Batman was silent, but Dick’s voice cut through with a little more warmth.
“Not using grapples? What, are they flying now?”
“No,” Oracle replied. “Swinging.”
That had been enough to bring the family out on alert.
Now, crouched on the edge of a crumbling apartment complex, Red Hood’s visor glinted as he watched the figure in motion.
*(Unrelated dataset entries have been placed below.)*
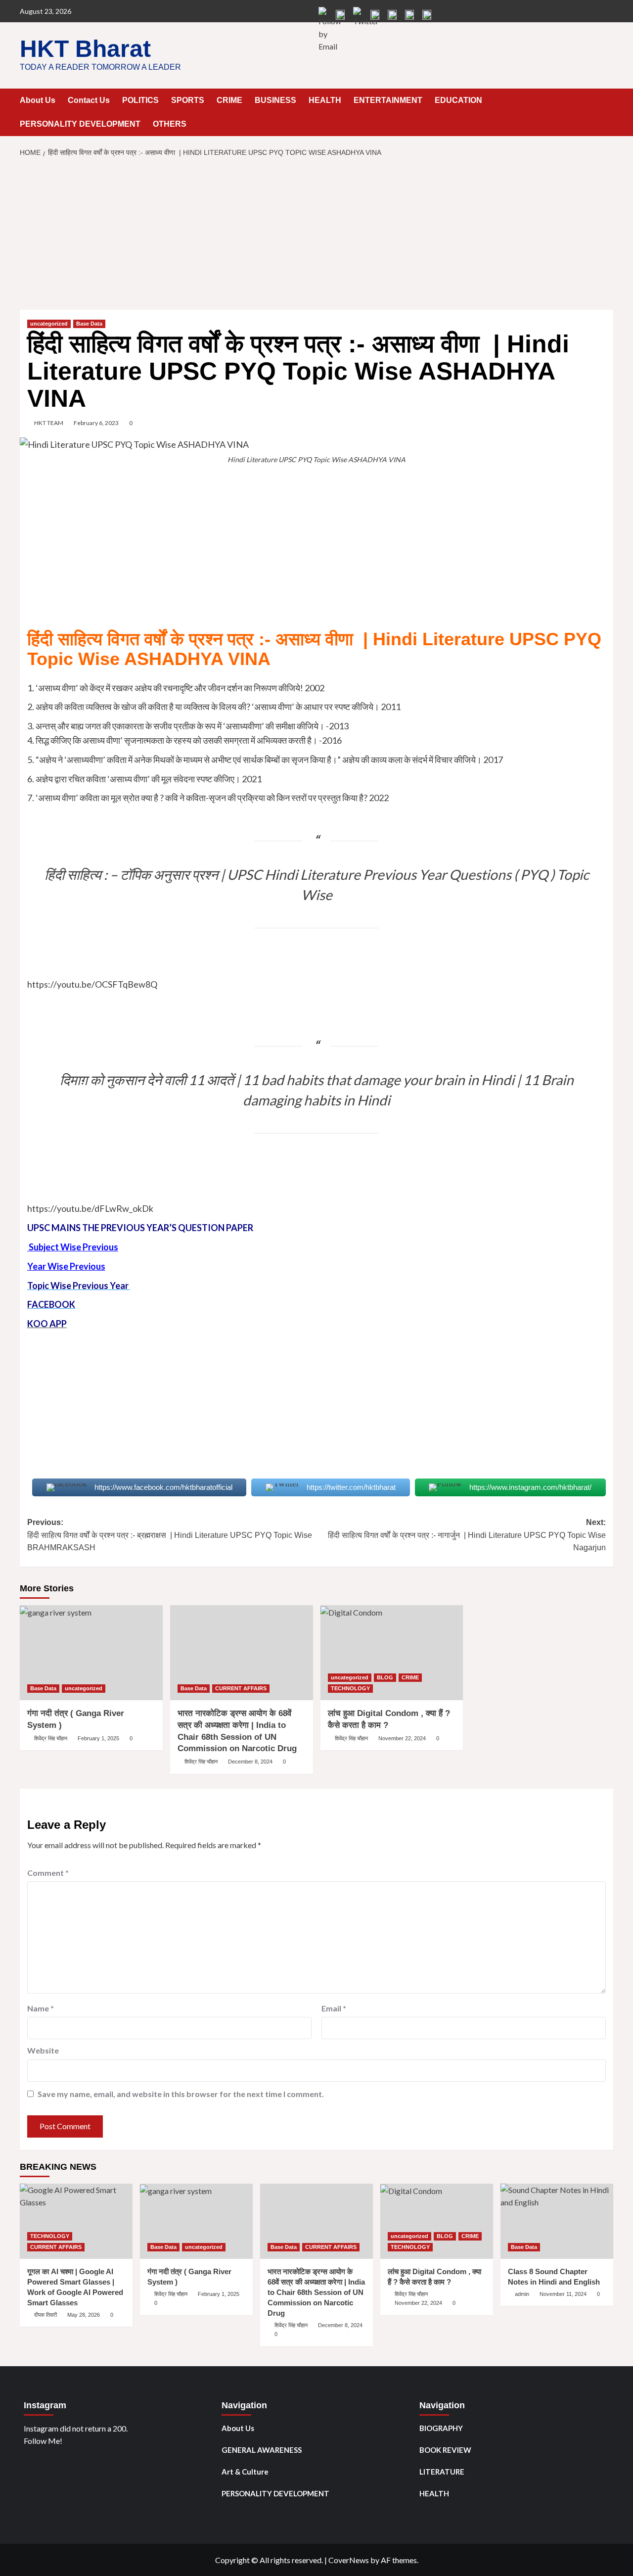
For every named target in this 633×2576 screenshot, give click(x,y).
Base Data (89, 324)
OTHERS (169, 124)
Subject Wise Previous (72, 1246)
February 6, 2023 (96, 423)
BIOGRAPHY (441, 2428)
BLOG (385, 1677)
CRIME (229, 100)
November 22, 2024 (402, 1738)
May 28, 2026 (83, 2315)
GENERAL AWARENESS (262, 2449)
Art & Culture (245, 2471)
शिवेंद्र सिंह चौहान (50, 1738)
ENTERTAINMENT (388, 100)
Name (40, 2008)
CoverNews (348, 2560)
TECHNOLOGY (350, 1688)
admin (522, 2294)
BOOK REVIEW (445, 2449)
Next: (467, 1535)
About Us (37, 100)
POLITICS (140, 100)
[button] (607, 100)
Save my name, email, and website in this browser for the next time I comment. (181, 2094)
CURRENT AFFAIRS (241, 1688)
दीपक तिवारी (45, 2315)
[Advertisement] (316, 236)
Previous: (169, 1535)
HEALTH (325, 100)
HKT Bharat (85, 49)
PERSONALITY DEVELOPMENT (80, 124)
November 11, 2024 (563, 2294)
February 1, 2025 (98, 1738)
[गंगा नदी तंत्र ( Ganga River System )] (91, 1653)
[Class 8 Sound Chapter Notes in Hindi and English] (556, 2221)
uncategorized (49, 324)
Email (333, 2008)
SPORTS (187, 100)
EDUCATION (458, 100)
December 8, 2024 (250, 1762)
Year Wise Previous (66, 1266)
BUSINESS (275, 100)
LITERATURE (441, 2471)
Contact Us (89, 100)
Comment (48, 1872)
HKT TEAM (48, 423)
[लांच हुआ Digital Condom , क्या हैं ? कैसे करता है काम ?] (391, 1653)
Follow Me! (43, 2440)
She cut across the skyline like a streak, fluid and unnatural in Gotham’s stiff, jagged lines. The thin threads she swung from clung to the corners of buildings like they were made for it, gleaming faintly against the moonlight.
“Okay, that’s… new,” Tim muttered under his breath, adjusting his lenses. “Not tech. Not anything I recognize. It’s… organic?”
She landed with a soft thud on a rooftop not far away, perched in an easy crouch, the city sprawled beneath her. Black and red suit clinging to her frame, mask covering her face, eyes white and expressive, widening as they caught movement in the shadows.